What you should do: Reproduce the material below, swapping "Cookie settings" for "Cookie preferences" wherever it occurs and keeping everything else identical. Omit the pictures.

****************************************

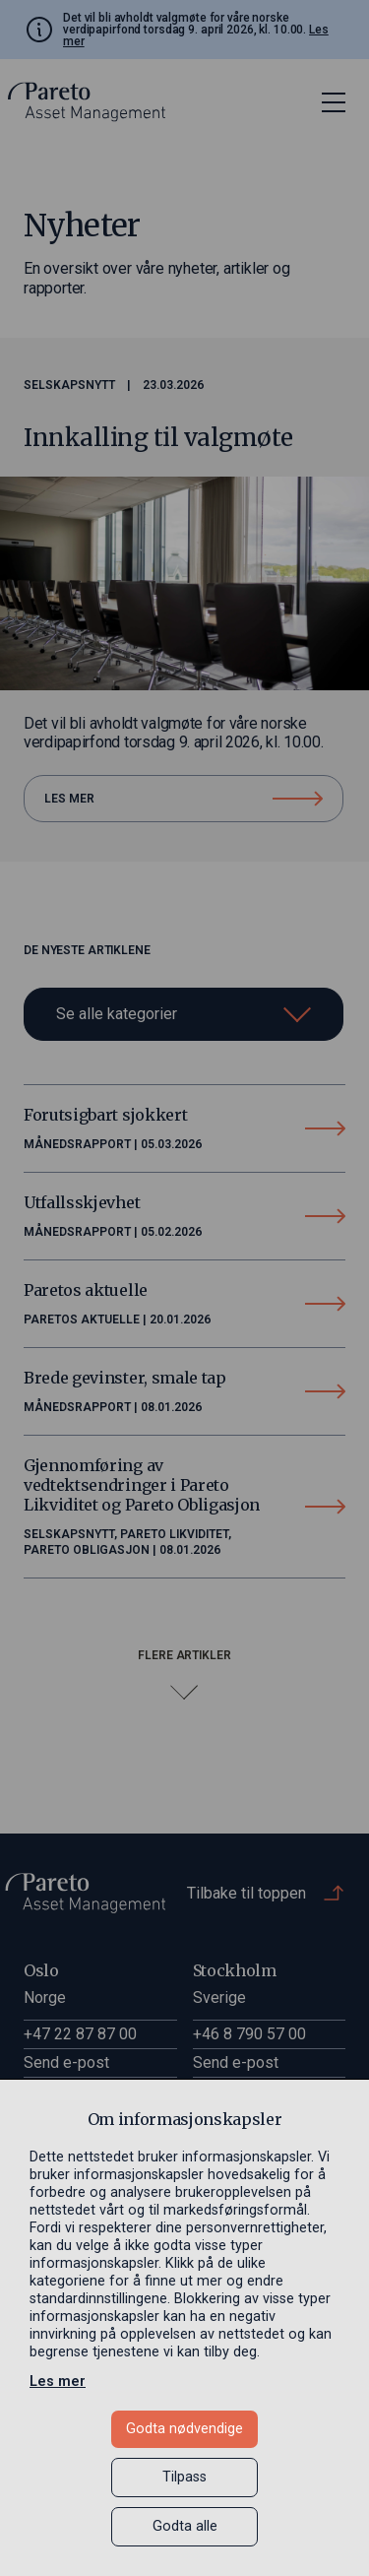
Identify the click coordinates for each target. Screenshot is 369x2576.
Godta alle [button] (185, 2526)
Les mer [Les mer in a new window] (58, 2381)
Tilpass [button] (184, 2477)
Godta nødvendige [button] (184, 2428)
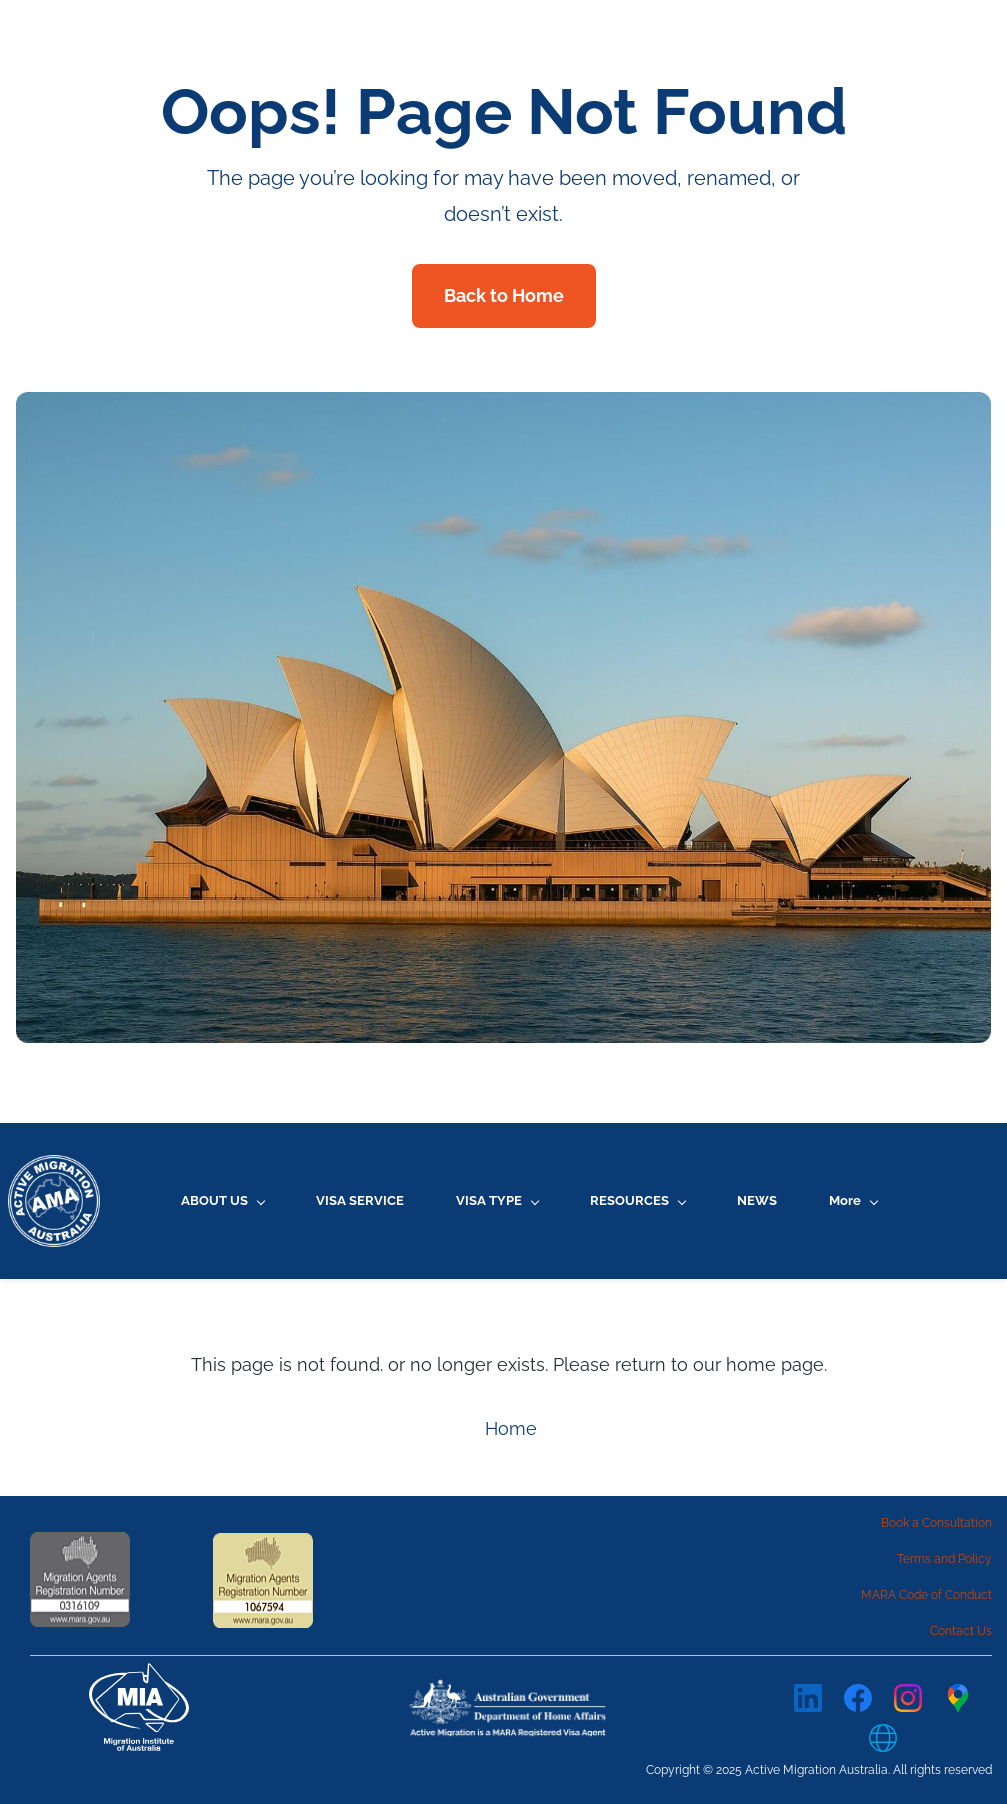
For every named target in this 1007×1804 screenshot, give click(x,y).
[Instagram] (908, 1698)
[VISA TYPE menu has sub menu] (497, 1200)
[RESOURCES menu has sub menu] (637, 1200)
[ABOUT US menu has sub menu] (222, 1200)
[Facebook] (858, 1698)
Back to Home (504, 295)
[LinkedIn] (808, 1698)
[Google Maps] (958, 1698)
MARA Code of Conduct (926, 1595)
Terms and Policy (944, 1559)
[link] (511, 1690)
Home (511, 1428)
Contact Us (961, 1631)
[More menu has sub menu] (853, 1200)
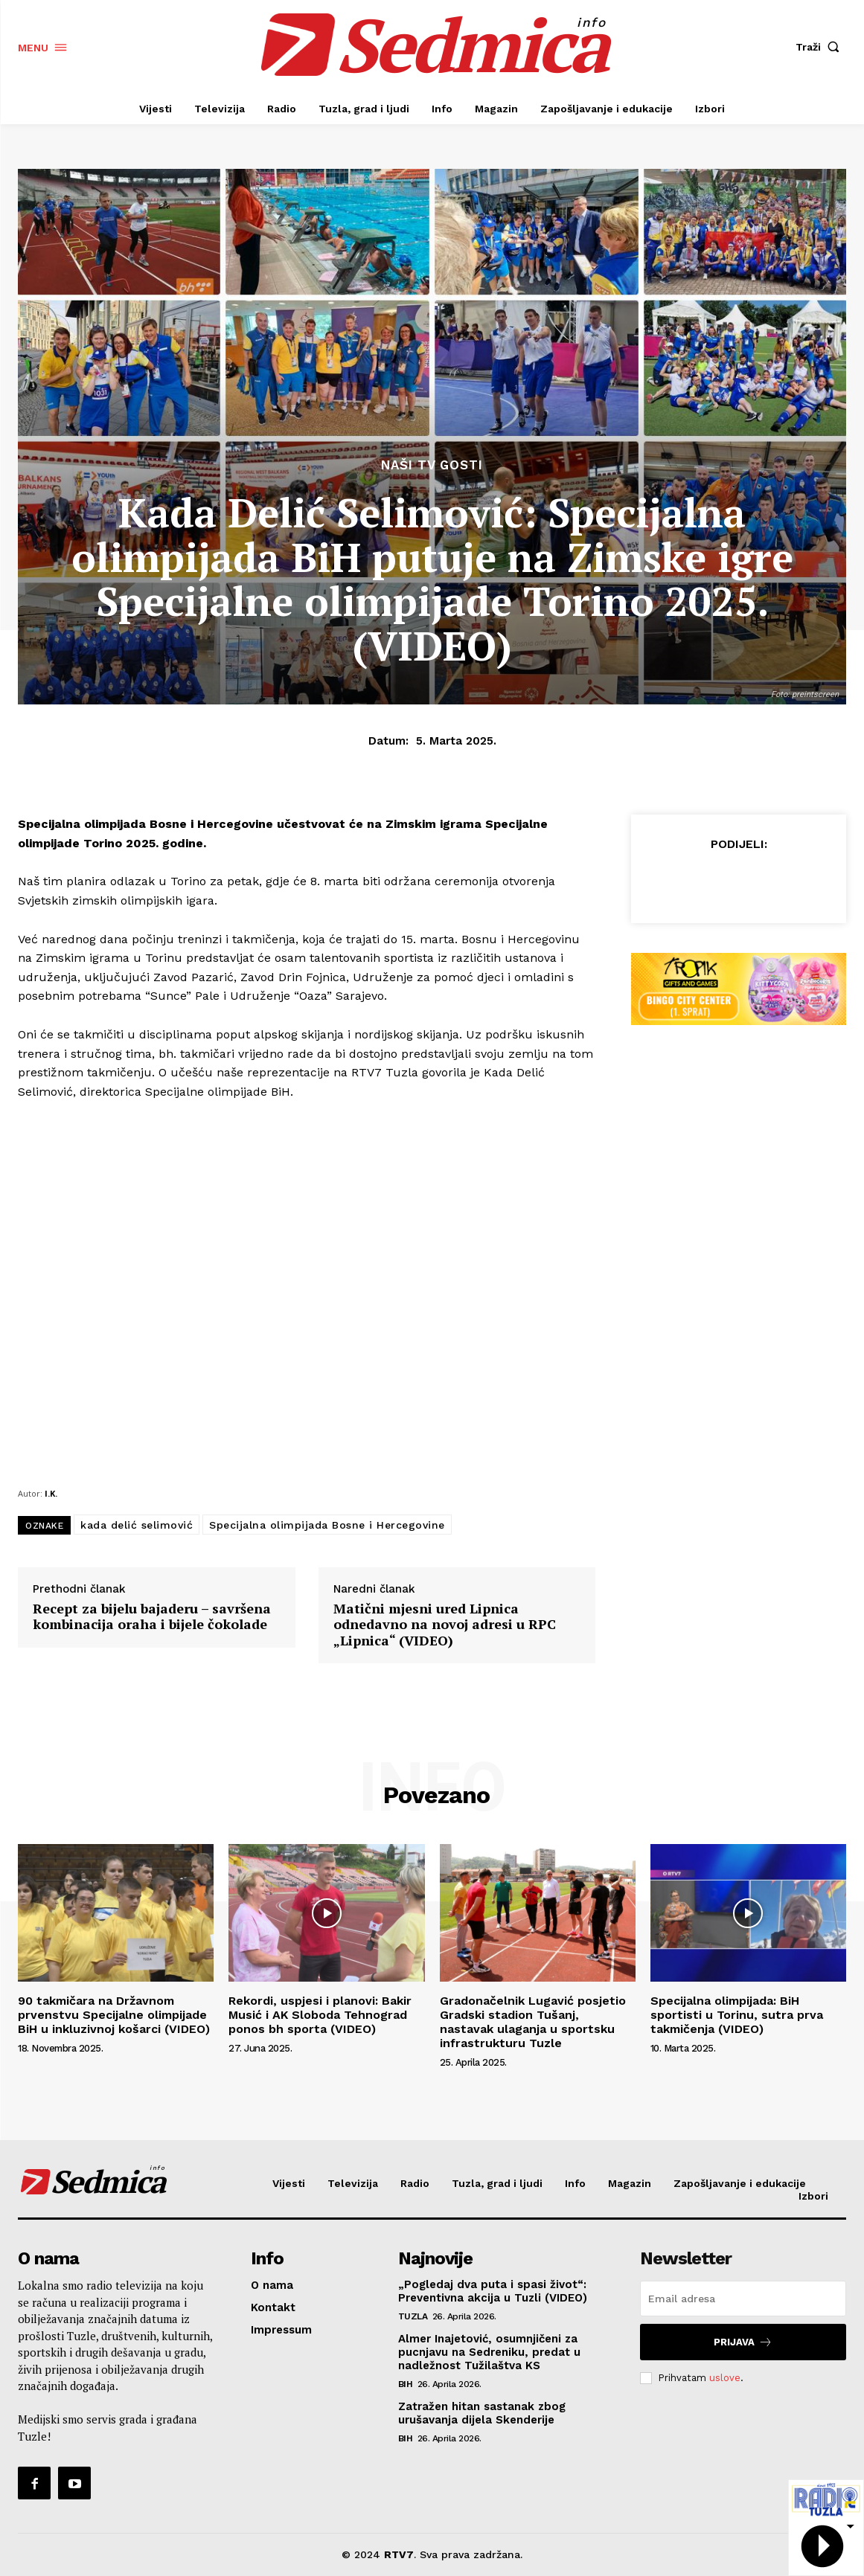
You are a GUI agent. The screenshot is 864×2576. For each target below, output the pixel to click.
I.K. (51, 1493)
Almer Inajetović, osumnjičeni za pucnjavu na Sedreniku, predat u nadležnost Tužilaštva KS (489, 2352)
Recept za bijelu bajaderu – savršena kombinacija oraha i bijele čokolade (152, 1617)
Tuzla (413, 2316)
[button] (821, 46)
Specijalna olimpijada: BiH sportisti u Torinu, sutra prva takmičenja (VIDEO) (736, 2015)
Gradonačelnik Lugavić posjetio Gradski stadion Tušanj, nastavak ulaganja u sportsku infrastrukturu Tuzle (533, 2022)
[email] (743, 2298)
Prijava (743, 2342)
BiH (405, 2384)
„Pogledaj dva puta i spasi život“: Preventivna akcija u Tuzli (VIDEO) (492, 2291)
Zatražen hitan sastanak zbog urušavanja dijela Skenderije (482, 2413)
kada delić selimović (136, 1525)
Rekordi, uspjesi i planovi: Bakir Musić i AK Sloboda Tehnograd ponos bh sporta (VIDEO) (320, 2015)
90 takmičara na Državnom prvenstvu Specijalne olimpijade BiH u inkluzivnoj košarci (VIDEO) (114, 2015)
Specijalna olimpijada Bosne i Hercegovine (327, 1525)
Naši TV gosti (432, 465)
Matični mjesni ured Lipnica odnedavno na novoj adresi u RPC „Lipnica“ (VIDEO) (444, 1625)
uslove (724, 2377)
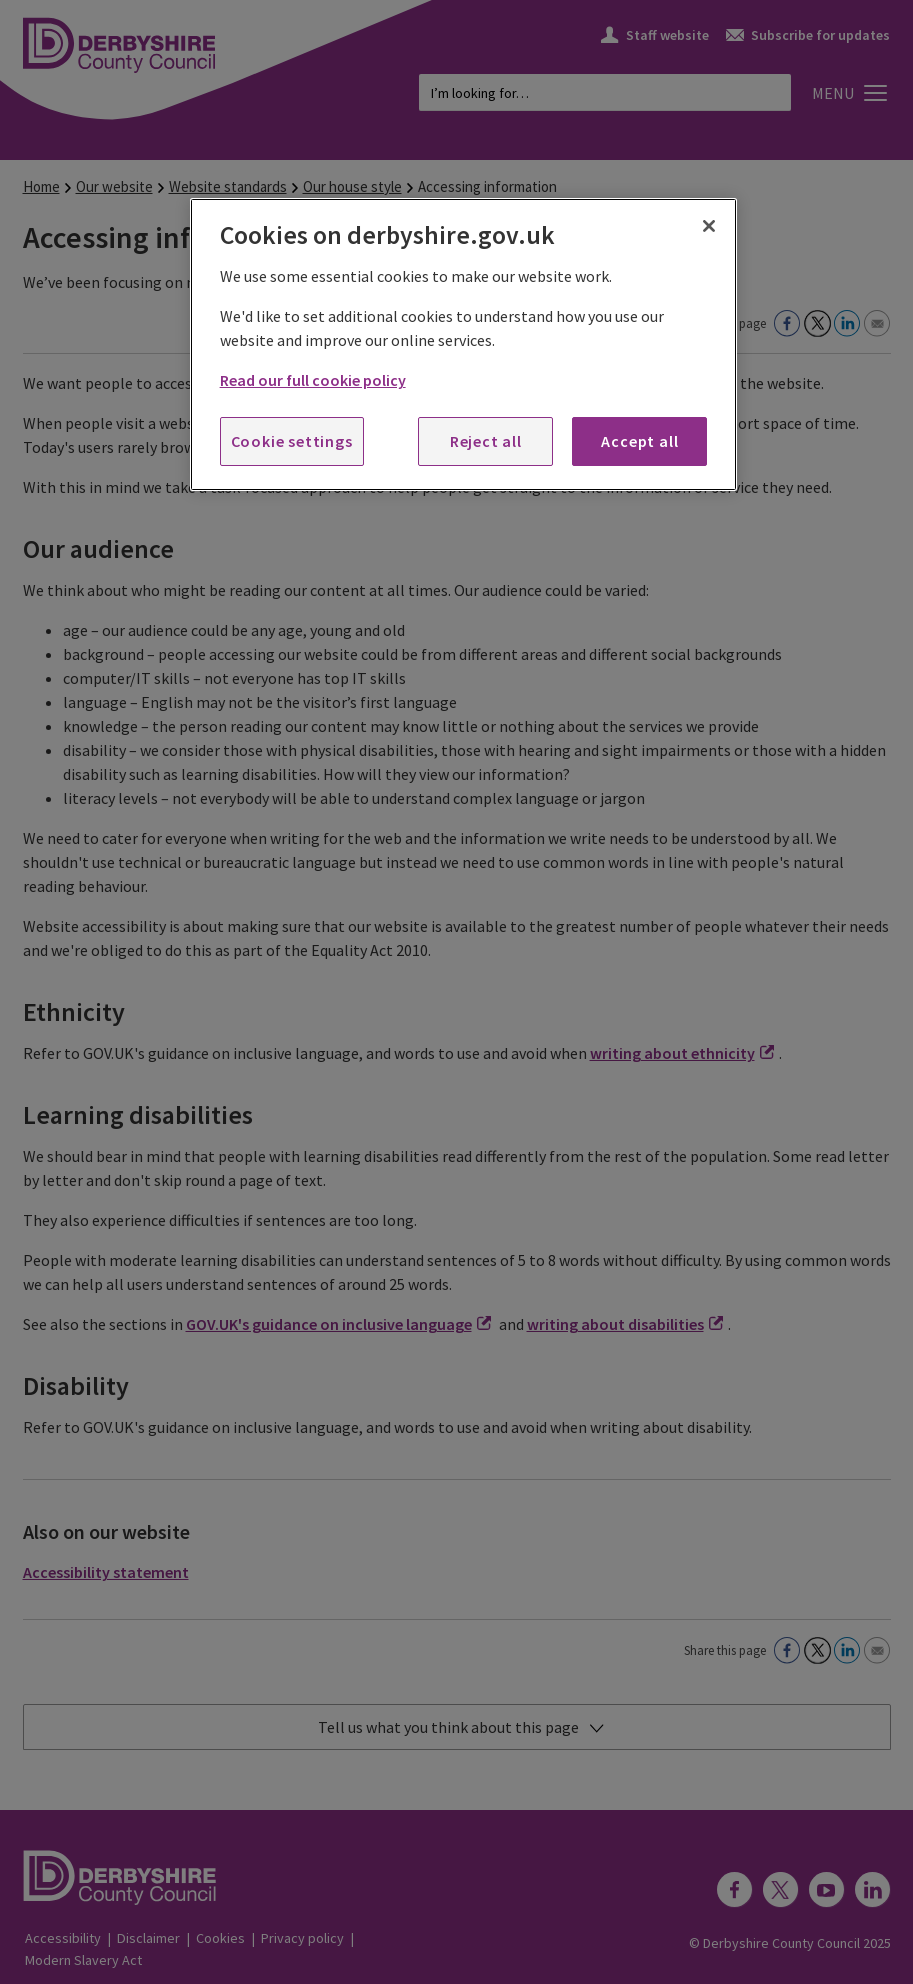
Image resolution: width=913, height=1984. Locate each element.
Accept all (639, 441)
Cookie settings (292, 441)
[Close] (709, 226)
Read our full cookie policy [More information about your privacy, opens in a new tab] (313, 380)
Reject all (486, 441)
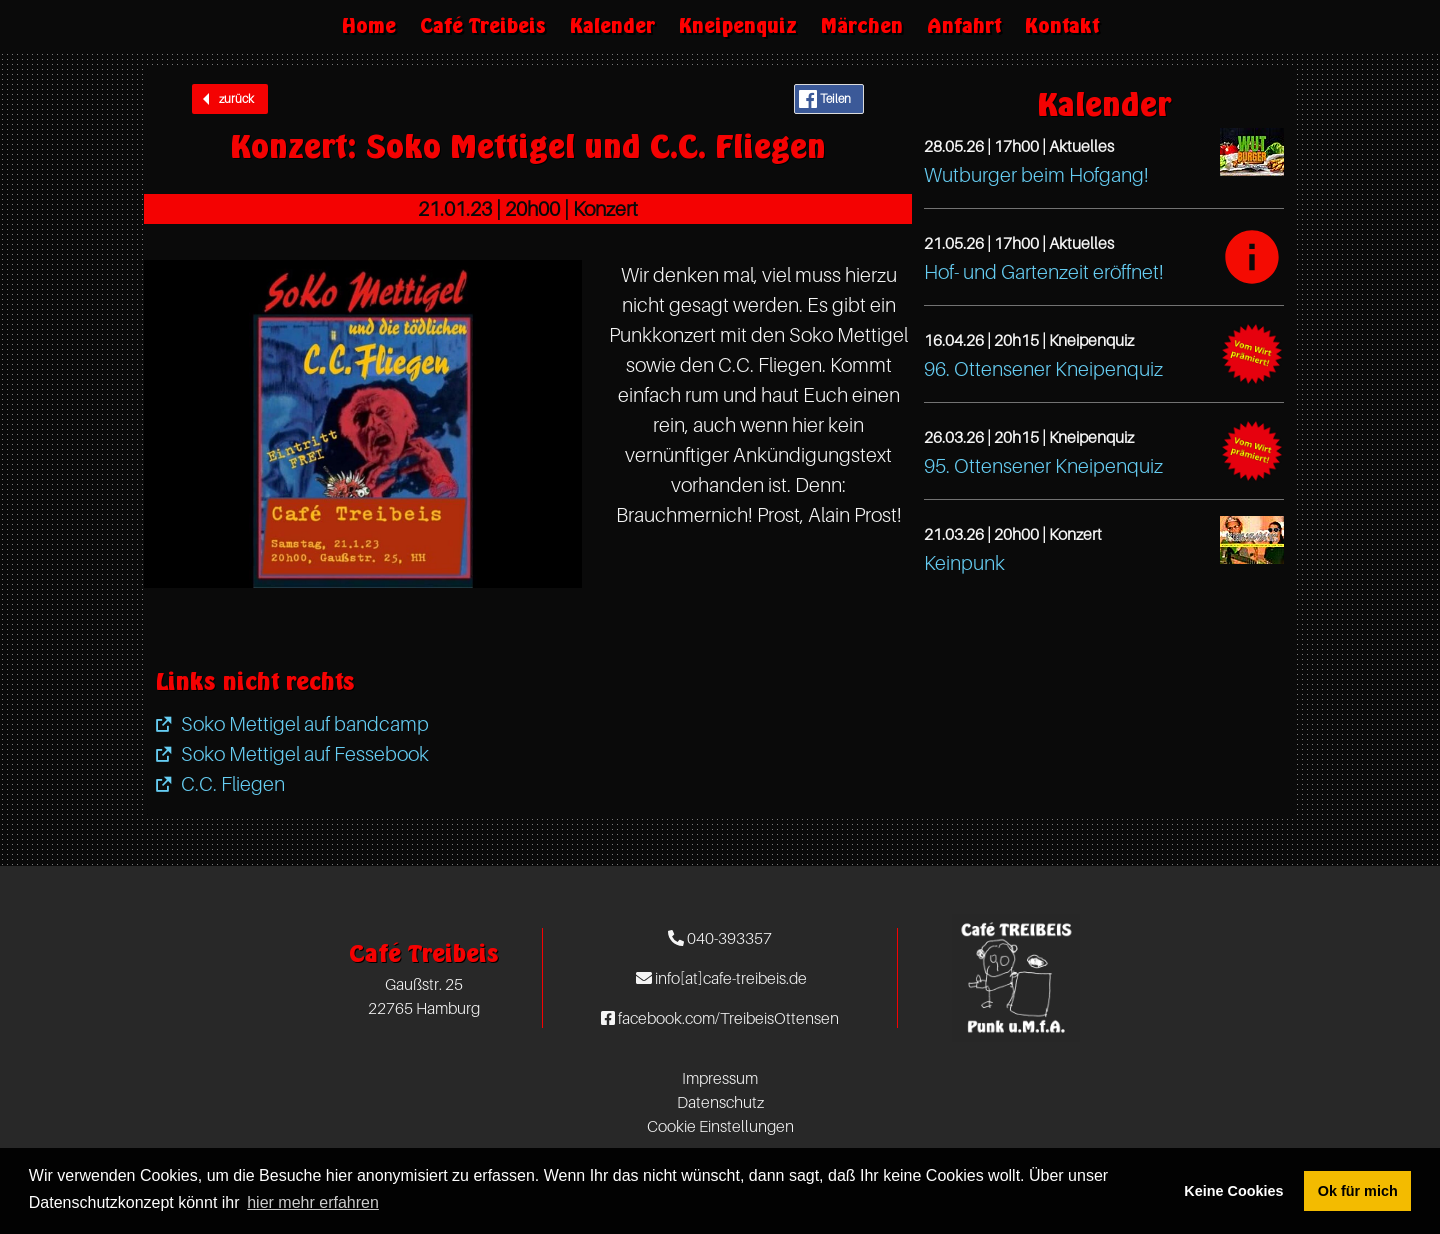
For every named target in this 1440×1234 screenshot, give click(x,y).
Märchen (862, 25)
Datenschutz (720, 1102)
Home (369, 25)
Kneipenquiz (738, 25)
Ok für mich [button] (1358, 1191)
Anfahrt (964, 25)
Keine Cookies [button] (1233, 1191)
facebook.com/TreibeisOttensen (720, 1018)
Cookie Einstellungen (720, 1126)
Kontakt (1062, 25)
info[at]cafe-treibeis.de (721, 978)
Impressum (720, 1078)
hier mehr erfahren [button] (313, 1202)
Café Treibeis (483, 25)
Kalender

****************************************

Task output:
Identify the click coordinates for each target. Screenshot is 369x2576.
Godta alle [button] (185, 2526)
Les mer [Les mer in a new window] (58, 2381)
Tilpass [button] (184, 2477)
Godta nødvendige [button] (184, 2428)
For every named target in this 1007×1804 screenshot, give click(x,y).
[Instagram] (908, 1698)
[VISA TYPE menu has sub menu] (497, 1200)
[RESOURCES menu has sub menu] (637, 1200)
[ABOUT US menu has sub menu] (222, 1200)
[Facebook] (858, 1698)
Back to Home (504, 295)
[LinkedIn] (808, 1698)
[Google Maps] (958, 1698)
MARA Code of Conduct (926, 1595)
Terms and Policy (944, 1559)
[link] (511, 1690)
Home (511, 1428)
Contact Us (961, 1631)
[More menu has sub menu] (853, 1200)
You are a GUI agent. The screenshot is 864×2576. For each target below, output the pixel to click.
I.K. (51, 1493)
Almer Inajetović, osumnjičeni za pucnjavu na Sedreniku, predat u nadležnost Tužilaštva KS (489, 2352)
Recept za bijelu bajaderu – savršena kombinacija oraha i bijele čokolade (152, 1617)
Tuzla (413, 2316)
[button] (821, 46)
Specijalna olimpijada: BiH sportisti u Torinu, sutra prva takmičenja (VIDEO) (736, 2015)
Gradonačelnik Lugavić posjetio Gradski stadion Tušanj, nastavak ulaganja u sportsku infrastrukturu Tuzle (533, 2022)
[email] (743, 2298)
Prijava (743, 2342)
BiH (405, 2384)
„Pogledaj dva puta i spasi život“: Preventivna akcija u Tuzli (VIDEO) (492, 2291)
Zatražen hitan sastanak zbog urušavanja dijela Skenderije (482, 2413)
kada delić selimović (136, 1525)
Rekordi, uspjesi i planovi: Bakir Musić i AK Sloboda Tehnograd ponos bh sporta (VIDEO) (320, 2015)
90 takmičara na Državnom prvenstvu Specijalne olimpijade BiH u inkluzivnoj košarci (VIDEO) (114, 2015)
Specijalna olimpijada Bosne i Hercegovine (327, 1525)
Naši TV gosti (432, 465)
Matični mjesni ured Lipnica odnedavno na novoj adresi u RPC „Lipnica“ (VIDEO) (444, 1625)
uslove (724, 2377)
Image resolution: width=913, height=1984. Locate each element.
Accept all (639, 441)
Cookie preferences (292, 441)
[Close] (709, 226)
Read our full cookie policy [More information about your privacy, opens in a new tab] (313, 380)
Reject all (486, 441)
For every named target in this 1440×1234 screenshot, give click(x,y).
Märchen (862, 25)
Datenschutz (720, 1102)
Home (369, 25)
Kneipenquiz (738, 25)
Ok für mich [button] (1358, 1191)
Anfahrt (964, 25)
Keine Cookies [button] (1233, 1191)
facebook.com/TreibeisOttensen (720, 1018)
Cookie Einstellungen (720, 1126)
Kontakt (1062, 25)
info[at]cafe-treibeis.de (721, 978)
Impressum (720, 1078)
hier mehr erfahren [button] (313, 1202)
Café Treibeis (483, 25)
Kalender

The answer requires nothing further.